I tuoi compiti:
**A)** Traduci in inglese questa frase del testo fornito sui rifiuti organici: "Il quantitativo complessivo dei flussi movimentati nell’anno 2018 risulta pari a circa 1,7 milioni di tonnellate."
**B)** Secondo il testo fornito sui rifiuti organici, qual è nel 2018 il pro capite di trattamento biologico al Nord?

Testo fornito:
ISPRA ci conferma che è già in aumento, infatti, dai dati pubblicati emerge che il trattamento della frazione organica della raccolta differenziata (umido + verde) passa da 5,9 milioni di tonnellate a 6,3 milioni di tonnellate, evidenziando una crescita di 431 mila tonnellate, pari al 7,3%.
Il pro capite nazionale di trattamento biologico dei rifiuti organici provenienti dalla raccolta differenziata, nel 2018, è pari a 105 kg/abitante con valori molto diversi nelle singole aree geografiche:
155 kg/abitante al Nord
57 kg/abitante al Centro
65 kg/abitante al Sud.
In considerazione del fatto che non tutte le regioni sono dotate di una sufficiente impiantistica che rende possibile “chiudere il cerchio” della gestione di questa particolare tipologia di rifiuti, l’organico subisce una movimentazione all’interno del Paese.
Il quantitativo complessivo dei flussi movimentati nell’anno 2018 risulta pari a circa 1,7 milioni di tonnellate.
Nel grafico sottostante si evidenzia l’andamento dei quantitativi di rifiuti gestiti nel periodo dal 2009 al 2018, con il dettaglio riferito alla frazione organica proveniente dalla raccolta differenziata (umido + verde).

Elenco fornito:
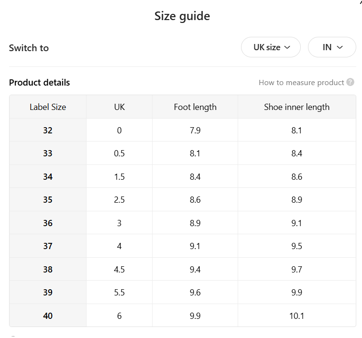Open How to measure product link
The height and width of the screenshot is (338, 362).
pyautogui.click(x=301, y=82)
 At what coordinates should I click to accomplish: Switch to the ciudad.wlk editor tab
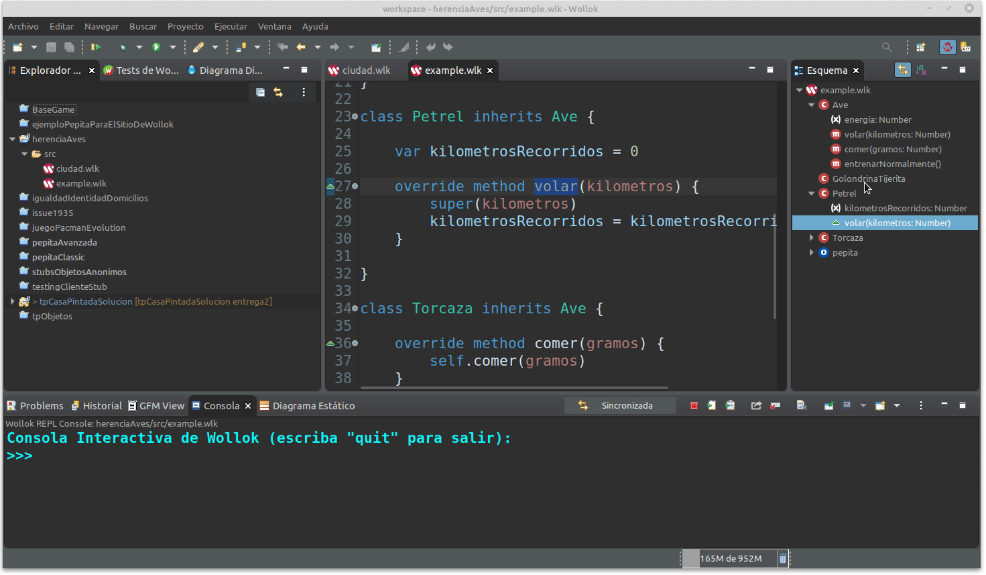point(366,70)
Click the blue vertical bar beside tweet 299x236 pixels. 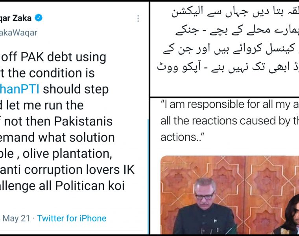pyautogui.click(x=148, y=177)
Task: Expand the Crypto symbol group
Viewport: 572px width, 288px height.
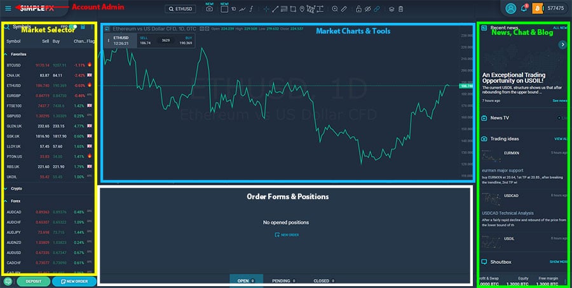Action: pyautogui.click(x=7, y=188)
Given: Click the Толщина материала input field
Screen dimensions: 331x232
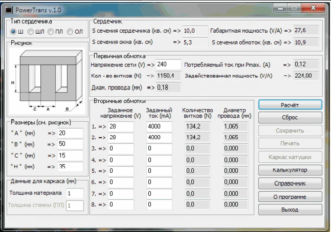Looking at the screenshot, I should pyautogui.click(x=75, y=193).
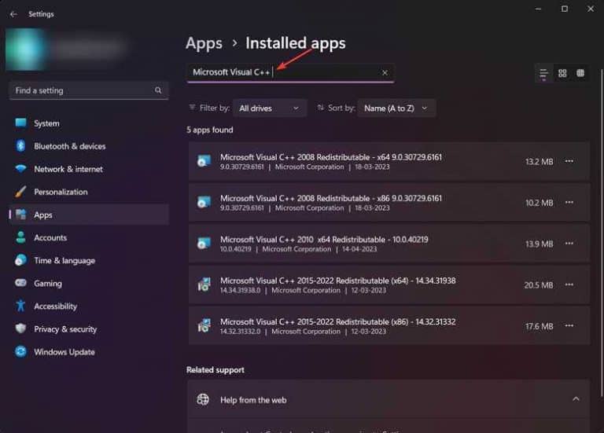Click the Apps breadcrumb link
This screenshot has width=604, height=433.
point(204,43)
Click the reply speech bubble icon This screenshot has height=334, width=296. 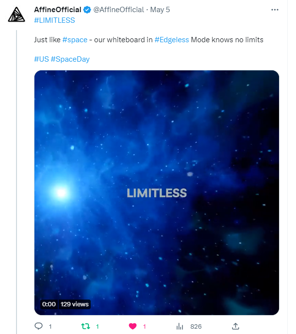38,326

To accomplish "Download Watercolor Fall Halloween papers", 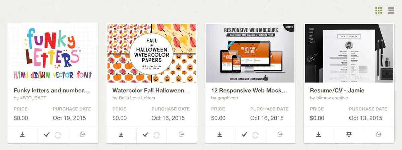I will tap(121, 135).
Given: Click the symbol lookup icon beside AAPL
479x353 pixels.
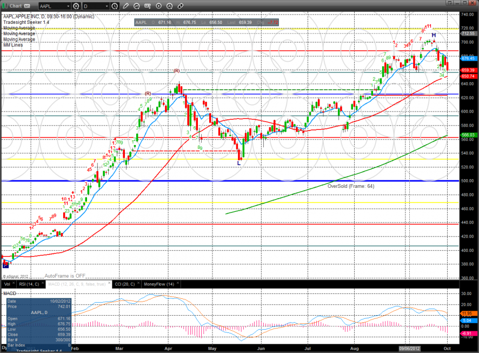Looking at the screenshot, I should 76,6.
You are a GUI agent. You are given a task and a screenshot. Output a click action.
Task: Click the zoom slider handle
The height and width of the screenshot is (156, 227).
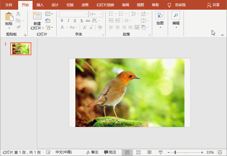point(175,152)
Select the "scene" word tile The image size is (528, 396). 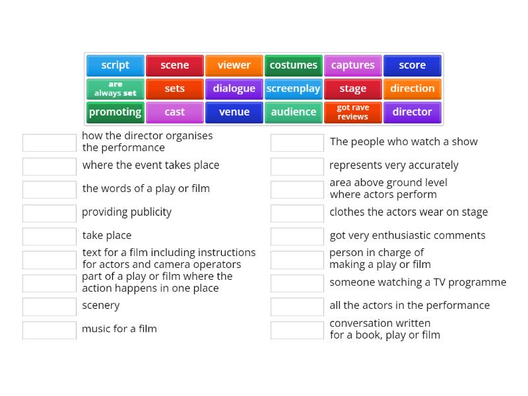click(x=174, y=65)
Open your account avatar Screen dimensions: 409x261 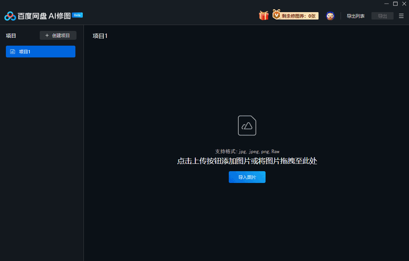[x=330, y=16]
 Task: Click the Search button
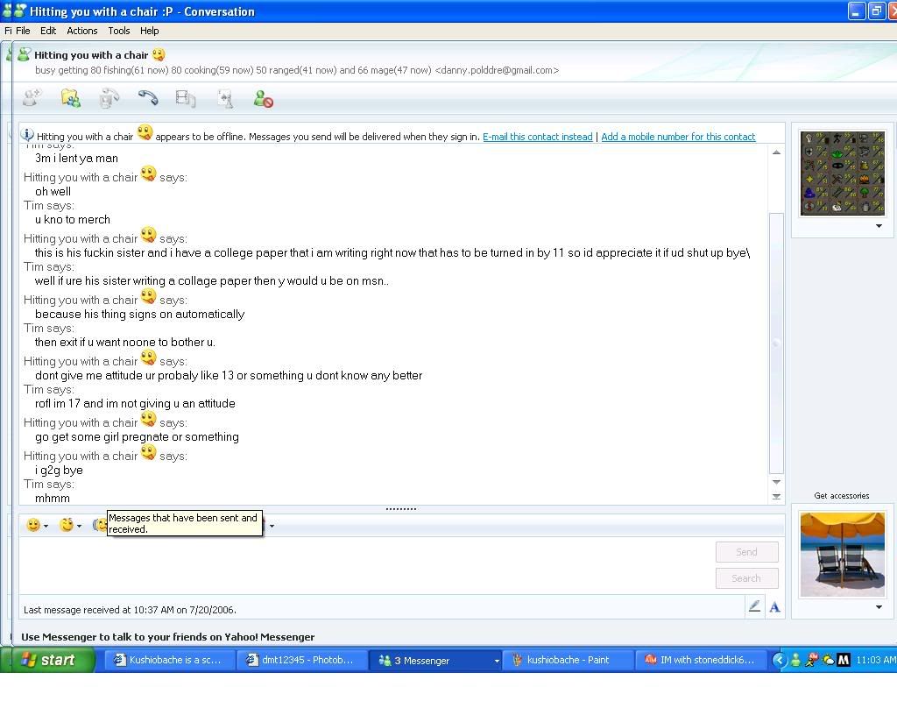click(x=746, y=578)
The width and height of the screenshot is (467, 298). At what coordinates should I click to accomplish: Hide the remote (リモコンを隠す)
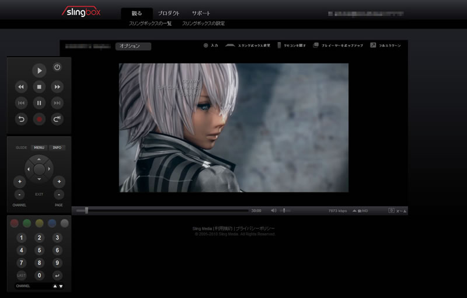(280, 45)
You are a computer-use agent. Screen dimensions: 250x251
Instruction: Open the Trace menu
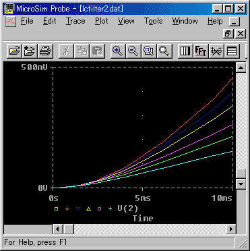click(75, 21)
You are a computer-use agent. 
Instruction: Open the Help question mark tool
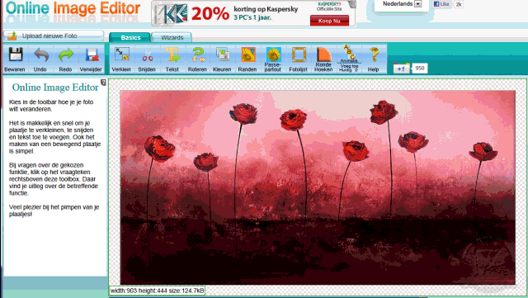click(x=374, y=54)
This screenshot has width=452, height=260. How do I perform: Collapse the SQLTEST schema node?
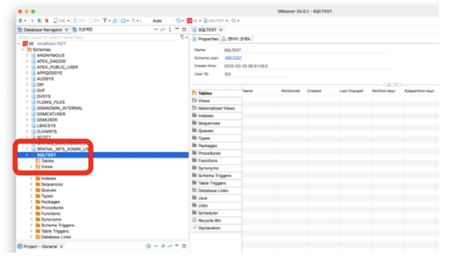coord(27,155)
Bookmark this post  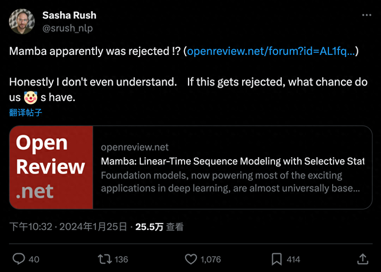pos(277,259)
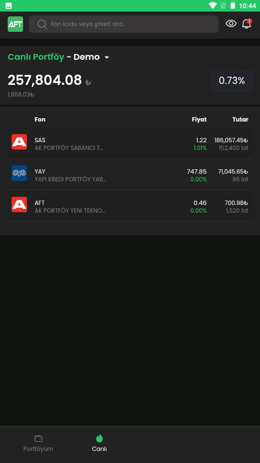Click the SAS fund red logo
The height and width of the screenshot is (463, 260).
tap(19, 142)
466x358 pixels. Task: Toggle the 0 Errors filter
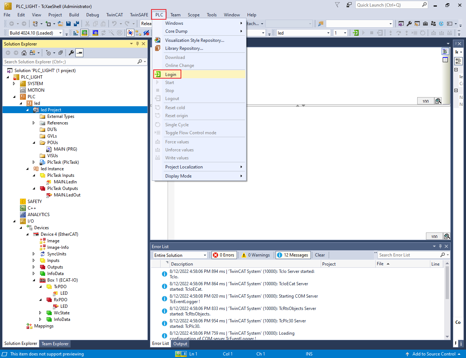[224, 255]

Risposte numerate:
**A)** The total quantity of flows moved in 2018 amounts to approximately 1.7 million metric tons.

**B)** 155 kg/abitante.